One possibility is that this comment — “we are a race apart” — is just hyperbole. It actually seems pretty likely. We’ve seen the centaurs show real respect to two people: Hagrid and Dumbledore. Clearly, they can recognize the good guys among humans, even if they try to stay all aloof and superior. So perhaps the truth is that the whole angry “we’re a race apart” attitude is a defense mechanism: it repels potential threats, but if people can withstand it long enough to prove that they’re good people, as Hagrid and Dumbledore have apparently done, the centaurs drop the charade and bring out their old-fashioned mutual respect.
Harry and Hermione, though, are left on the outside.
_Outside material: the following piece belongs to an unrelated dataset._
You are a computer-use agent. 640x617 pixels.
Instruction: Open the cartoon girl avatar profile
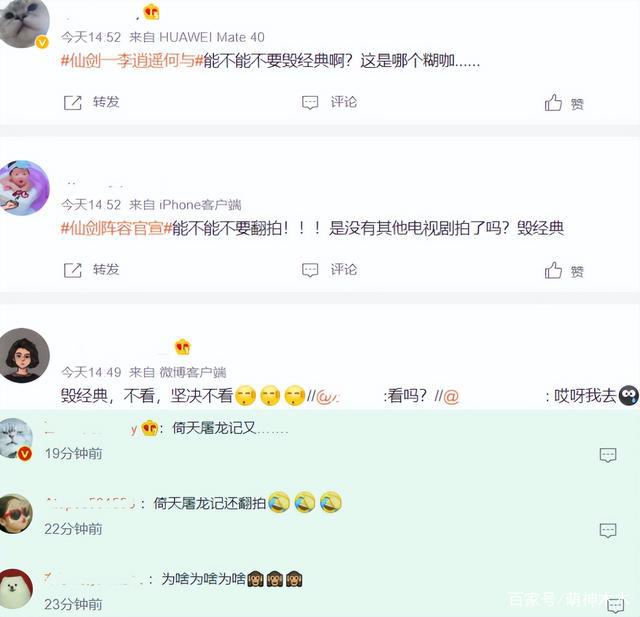24,355

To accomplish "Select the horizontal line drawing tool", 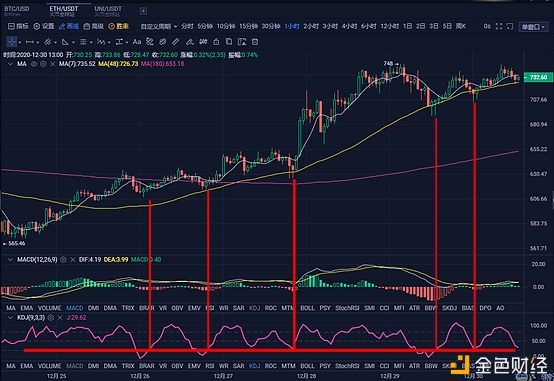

They’re not fast enough on their feet to find their way into the centaurs’ good graces, so they’re exactly where they started: alone in the forest, wandless and abandoned, being lifted up by a centaur’s thick, hairy arms.
I have to disagree with the statement "The centaurs’ whole thing is that they think they’re way better than the pathetic humans". The Centaurs are only reacting to the marginalization their kind has experienced due to the prejudices of human wizards. They are undoubtedly a proud people, but they react defensively to potential mistreatment by humans because they HAVE been mistreated by humans. It is similar to house elves and brings to mind Dumbledore's quote to Harry, who is understandably furious at Kreacher for his role in Sirius' death, "Kreacher is what he has been made by wizards". I can see how the Centaur's may balk at being used by these "near adult" humans, especially when it could lead to repercussions from the Ministry to their already marginalized population.